StringUnits
StringUnits.jl is a package offering units for indexing and slicing strings, by codeunit, character, textwidth, and graphemes.
It exports four singletons, cu
, ch
, tw
, and gr
, which are used via juxtaposition to create the associated units.
julia> ref = "aβ∅😃🫶🏼!"
"aβ∅😃🫶🏼!"
julia> ref[2]
'β': Unicode U+03B2 (category Ll: Letter, lowercase)
julia> ref[2cu]
0xce
julia> ref[2ch]
'β': Unicode U+03B2 (category Ll: Letter, lowercase)
julia> ref[3ch]
'∅': Unicode U+2205 (category Sm: Symbol, math)
julia> ref[4ch]
'😃': Unicode U+1F603 (category So: Symbol, other)
julia> ref[4tw]
'😃': Unicode U+1F603 (category So: Symbol, other)
julia> ref[5tw]
'😃': Unicode U+1F603 (category So: Symbol, other)
julia> ref[5ch]
'🫶': Unicode U+1FAF6 (category So: Symbol, other)
julia> ref[5gr]
"🫶🏼"
String units of a common type support normal arithmetic for natural numbers. Meaning that subtraction which would result in a negative value is an error, like dividing by zero. Julia doesn't use the convention that negative-valued string indices count from the end of the string, so StringUnits
doesn't either. We allow zero units, for reasons which will become clear shortly.
julia> 2ch + 4ch
6ch
julia> 6ch - 2ch
4ch
julia> 8ch ÷ 2ch
4ch
julia> 2ch * 4ch
8ch
julia> 7ch % 3ch
1ch
julia> 4ch - 6ch
ERROR: DomainError with illegal subtraction 4ch < 6ch:
[...]
julia> 5ch ÷ 0ch
ERROR: DivideError: integer division error
[...]
Mixed Units: OffsetStringUnit
When doing arithmetic between a StringUnit
and an ordinary Integer
, which side of the operation has the StringUnit
is significant. If the Integer
is on the right hand side, we decide that the operation should be in terms of the unit:
julia> 2gr + 4
6gr
julia> 6gr - 2
4gr
julia> 8gr ÷ 2
4gr
julia> 2gr * 4
8gr
julia> 7gr % 3
1gr
However, if the Integer is on the left hand side, we assume it's a native offset into the string, perhaps returned by a regex, findfirst|last
, or any number of other functions.
julia> 2 + 4gr
2cu + 4gr
julia> 6 - 2gr
ERROR: MethodError: no method matching -(::Int64, ::StringUnits.GraphemeUnit)
[...]
julia> 8 ÷ 2gr
ERROR: MethodError: no method matching div(::Int64, ::StringUnits.GraphemeUnit, ::RoundingMode{:ToZero})
julia> 2 * 4gr
ERROR: MethodError: no method matching *(::Int64, ::StringUnits.GraphemeUnit)
julia> 7 % 3gr
ERROR: MethodError: no method matching rem(::Int64, ::StringUnits.GraphemeUnit)

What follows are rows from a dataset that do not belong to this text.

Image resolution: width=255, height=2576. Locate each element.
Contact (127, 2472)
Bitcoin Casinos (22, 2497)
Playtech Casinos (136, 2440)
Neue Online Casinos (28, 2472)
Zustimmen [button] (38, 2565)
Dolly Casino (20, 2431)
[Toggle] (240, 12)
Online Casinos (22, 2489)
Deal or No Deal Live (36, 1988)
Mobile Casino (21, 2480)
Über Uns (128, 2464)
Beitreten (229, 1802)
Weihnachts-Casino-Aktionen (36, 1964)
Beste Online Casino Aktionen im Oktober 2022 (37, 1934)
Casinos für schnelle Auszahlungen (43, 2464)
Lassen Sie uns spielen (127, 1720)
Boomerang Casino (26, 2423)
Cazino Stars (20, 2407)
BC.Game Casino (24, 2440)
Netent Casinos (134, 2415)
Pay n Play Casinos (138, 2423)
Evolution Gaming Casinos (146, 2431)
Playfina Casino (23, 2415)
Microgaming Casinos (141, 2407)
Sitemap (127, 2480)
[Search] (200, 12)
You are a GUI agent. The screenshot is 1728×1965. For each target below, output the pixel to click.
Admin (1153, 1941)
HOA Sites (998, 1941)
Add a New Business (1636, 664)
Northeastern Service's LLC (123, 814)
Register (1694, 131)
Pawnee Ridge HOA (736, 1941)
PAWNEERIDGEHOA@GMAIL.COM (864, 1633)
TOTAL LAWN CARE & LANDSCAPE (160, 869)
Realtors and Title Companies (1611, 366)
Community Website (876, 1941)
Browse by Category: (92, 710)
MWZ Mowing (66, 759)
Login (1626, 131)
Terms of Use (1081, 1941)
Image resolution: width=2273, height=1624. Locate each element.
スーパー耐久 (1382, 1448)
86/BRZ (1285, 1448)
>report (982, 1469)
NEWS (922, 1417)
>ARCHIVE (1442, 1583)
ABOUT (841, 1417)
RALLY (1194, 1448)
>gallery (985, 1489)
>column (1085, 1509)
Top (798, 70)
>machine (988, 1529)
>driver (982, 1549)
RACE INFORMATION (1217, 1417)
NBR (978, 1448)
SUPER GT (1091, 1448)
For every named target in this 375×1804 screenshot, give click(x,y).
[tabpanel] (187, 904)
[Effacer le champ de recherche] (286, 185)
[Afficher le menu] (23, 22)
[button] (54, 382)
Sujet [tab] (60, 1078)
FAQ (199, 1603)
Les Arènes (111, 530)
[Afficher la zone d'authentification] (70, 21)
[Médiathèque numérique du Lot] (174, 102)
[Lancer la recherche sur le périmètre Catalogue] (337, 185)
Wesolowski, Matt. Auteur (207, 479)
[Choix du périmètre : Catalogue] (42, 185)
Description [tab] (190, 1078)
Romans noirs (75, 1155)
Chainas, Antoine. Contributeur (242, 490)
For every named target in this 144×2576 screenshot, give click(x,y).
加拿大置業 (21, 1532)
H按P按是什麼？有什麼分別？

There isn't a coherent interpretation of "byte offset 8 divided by two graphemes", nor for multiplication or remainder.
On the other hand, "byte offset six minus two graphemes" does have a reasonable interpretation: "find the index for the grapheme two graphemes before offset six". This is currently illegal, because implementing negative-valued StringUnits requires unique algorithms for resolving the offset, complicating an already rather complex implementation, especially where graphemes are concerned. It is a long-term goal of the package to support every combination which makes sense, and that does include negatively-valued offset string types.
Speaking of which, let's take another look at the legal operation from above.
julia> 2 + 4gr
2cu + 4gr
This is a StringUnit of mixed type, an OffsetStringUnit
. Read this as "the index of the fourth grapheme after the second codeunit". The 'raw' byte offset is cast to cu
, a CodeunitUnit
, because it's expressed in terms of codeunits. Between disparate StringUnit
types, the only valid operation is addition.
Units may be mixed (by addition) arbitrarily. The rule is "we do what makes sense", and is easier to first illustrate and then explain.
julia> 3ch + 4gr
3ch + 4gr
julia> 3ch + (4ch + 4gr)
7ch + 4gr
julia> 3ch + 4gr + 4ch
3ch + 4gr + 4ch
Think of a chain of additions as instructions for finding the associated offset, starting from [1]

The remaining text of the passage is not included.